Directions for this task. Copy out exactly the lines from the one containing "Микрозайм на 4" to the end of the records below, both included, and nothing else.

Data extracts.
▬▬▬▬▬▬

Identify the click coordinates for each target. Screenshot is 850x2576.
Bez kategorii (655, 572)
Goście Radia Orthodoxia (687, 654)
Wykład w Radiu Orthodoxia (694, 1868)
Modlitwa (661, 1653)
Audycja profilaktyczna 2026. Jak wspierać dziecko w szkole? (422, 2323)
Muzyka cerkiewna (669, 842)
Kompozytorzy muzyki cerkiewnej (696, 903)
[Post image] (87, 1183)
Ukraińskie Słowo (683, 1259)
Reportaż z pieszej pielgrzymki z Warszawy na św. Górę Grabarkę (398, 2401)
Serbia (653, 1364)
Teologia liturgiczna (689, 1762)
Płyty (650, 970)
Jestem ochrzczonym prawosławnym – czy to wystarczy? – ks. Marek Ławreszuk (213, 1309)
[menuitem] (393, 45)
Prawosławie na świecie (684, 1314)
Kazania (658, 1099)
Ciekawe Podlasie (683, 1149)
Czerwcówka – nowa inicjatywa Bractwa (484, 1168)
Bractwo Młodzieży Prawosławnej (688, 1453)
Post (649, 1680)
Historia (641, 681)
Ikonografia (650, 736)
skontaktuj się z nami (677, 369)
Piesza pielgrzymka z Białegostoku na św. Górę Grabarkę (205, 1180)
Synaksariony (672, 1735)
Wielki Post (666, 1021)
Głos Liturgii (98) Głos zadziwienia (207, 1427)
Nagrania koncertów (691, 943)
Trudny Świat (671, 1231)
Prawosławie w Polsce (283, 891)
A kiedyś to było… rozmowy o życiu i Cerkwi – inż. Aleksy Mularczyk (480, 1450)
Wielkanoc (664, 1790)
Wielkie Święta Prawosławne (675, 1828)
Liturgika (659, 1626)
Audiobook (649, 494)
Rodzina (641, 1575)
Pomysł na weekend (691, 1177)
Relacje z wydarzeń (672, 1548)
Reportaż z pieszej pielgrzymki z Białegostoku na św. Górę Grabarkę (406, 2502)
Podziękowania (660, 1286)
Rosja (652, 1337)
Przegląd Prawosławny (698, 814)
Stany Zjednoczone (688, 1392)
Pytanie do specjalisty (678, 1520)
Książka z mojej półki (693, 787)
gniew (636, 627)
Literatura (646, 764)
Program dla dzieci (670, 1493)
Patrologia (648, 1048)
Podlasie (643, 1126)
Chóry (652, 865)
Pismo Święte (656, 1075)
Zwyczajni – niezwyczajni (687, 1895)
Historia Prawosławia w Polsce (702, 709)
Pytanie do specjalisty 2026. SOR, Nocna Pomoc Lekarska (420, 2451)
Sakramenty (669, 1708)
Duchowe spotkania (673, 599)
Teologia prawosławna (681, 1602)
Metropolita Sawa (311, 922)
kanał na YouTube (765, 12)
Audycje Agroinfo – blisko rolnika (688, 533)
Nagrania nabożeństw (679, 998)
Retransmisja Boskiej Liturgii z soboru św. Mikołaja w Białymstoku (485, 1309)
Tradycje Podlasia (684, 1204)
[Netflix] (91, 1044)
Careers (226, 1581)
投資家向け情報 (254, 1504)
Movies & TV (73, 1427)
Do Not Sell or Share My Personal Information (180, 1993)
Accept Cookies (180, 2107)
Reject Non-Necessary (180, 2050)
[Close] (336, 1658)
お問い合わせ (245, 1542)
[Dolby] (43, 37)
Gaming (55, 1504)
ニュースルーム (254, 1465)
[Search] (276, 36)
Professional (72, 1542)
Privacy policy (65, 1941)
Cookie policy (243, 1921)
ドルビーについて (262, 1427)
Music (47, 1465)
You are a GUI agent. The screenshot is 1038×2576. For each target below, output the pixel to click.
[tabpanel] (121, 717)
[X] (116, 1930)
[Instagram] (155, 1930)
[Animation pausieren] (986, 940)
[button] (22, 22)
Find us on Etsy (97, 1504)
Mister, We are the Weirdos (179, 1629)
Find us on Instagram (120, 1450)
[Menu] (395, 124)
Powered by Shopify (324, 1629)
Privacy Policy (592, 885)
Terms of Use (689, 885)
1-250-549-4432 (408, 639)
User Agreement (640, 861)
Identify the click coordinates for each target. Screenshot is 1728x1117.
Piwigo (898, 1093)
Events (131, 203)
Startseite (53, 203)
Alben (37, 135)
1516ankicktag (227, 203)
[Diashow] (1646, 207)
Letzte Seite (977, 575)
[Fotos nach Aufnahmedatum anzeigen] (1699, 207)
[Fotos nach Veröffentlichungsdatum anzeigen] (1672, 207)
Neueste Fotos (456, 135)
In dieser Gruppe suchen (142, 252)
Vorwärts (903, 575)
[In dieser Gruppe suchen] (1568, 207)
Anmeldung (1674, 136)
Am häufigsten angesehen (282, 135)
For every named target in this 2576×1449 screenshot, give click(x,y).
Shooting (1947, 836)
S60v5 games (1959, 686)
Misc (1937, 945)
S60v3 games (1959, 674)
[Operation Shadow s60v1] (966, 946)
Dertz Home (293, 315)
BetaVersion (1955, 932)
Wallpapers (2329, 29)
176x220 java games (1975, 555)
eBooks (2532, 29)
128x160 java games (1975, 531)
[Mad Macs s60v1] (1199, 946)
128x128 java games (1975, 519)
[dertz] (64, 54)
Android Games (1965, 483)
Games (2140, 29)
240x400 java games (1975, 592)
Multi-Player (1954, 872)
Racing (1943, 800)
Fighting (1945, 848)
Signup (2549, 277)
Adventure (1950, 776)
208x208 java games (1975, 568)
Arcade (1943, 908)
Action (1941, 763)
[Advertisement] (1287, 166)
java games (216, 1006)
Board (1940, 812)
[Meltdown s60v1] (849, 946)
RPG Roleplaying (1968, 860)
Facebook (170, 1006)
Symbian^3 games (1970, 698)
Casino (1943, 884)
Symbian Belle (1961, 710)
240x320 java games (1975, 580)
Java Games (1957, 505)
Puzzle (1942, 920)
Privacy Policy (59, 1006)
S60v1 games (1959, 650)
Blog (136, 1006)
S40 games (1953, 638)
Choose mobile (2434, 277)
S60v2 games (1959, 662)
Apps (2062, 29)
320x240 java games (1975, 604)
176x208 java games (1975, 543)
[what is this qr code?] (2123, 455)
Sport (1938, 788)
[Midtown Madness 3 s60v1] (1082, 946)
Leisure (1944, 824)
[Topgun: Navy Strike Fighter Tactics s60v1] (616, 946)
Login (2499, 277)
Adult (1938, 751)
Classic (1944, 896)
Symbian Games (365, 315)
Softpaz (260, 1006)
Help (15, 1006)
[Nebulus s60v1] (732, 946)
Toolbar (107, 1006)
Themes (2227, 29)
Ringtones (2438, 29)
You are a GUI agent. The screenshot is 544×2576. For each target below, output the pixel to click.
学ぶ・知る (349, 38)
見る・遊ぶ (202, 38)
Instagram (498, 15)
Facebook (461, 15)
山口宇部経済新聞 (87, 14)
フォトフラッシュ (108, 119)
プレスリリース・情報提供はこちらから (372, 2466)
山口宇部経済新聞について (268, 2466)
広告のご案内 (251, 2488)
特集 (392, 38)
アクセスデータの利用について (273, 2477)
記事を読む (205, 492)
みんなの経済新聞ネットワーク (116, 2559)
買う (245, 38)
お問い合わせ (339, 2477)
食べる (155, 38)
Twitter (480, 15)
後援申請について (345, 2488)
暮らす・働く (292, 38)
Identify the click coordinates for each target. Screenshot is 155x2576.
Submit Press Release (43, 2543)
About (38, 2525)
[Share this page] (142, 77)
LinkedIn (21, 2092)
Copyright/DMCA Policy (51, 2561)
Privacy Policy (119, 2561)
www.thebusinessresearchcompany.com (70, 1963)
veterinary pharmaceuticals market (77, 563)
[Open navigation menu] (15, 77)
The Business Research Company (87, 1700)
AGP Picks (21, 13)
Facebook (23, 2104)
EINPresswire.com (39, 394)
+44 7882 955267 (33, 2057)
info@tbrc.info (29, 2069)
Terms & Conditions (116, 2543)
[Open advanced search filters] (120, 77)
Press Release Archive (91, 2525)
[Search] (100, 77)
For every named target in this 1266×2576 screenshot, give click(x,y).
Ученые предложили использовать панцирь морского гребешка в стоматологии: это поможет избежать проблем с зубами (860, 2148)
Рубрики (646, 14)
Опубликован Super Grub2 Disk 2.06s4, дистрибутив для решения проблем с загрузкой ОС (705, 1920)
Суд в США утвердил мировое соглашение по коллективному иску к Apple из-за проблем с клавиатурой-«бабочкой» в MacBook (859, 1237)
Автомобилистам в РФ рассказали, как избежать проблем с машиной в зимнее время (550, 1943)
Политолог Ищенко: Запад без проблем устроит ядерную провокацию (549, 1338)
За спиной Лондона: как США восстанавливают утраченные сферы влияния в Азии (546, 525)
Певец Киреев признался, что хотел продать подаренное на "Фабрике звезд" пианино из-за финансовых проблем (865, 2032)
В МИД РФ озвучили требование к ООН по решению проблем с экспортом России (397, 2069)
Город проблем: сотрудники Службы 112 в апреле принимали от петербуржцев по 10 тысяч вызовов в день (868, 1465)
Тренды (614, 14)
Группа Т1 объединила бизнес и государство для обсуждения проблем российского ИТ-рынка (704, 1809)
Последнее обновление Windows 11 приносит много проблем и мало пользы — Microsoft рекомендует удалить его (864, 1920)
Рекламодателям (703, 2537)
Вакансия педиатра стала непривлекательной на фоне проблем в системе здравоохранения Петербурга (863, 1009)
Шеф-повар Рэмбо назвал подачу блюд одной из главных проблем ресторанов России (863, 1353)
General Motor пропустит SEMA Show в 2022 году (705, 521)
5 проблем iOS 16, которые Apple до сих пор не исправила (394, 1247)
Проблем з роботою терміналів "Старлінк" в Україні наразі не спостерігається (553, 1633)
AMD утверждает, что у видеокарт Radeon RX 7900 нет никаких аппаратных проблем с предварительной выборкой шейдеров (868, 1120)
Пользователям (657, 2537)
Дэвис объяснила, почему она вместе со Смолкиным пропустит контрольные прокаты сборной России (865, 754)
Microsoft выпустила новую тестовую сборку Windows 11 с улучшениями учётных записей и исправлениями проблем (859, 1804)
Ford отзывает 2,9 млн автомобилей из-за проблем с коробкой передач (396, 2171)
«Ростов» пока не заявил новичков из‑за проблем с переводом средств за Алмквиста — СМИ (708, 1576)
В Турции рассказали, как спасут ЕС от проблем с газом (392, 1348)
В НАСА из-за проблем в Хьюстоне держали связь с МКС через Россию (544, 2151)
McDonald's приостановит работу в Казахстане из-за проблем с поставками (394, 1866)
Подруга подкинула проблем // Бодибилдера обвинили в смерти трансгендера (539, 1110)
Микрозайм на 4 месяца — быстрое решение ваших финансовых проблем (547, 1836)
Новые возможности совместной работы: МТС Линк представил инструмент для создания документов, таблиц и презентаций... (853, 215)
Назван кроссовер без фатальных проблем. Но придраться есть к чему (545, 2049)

▬▬▬▬▬▬

Answer space.
Микрозайм на 4 месяца — быстрое решение ваших финансовых проблем (547, 1836)
Новые возможности совместной работы: МТС Линк представил инструмент для создания документов, таблиц и презентаций... (853, 215)
Назван кроссовер без фатальных проблем. Но придраться есть к чему (545, 2049)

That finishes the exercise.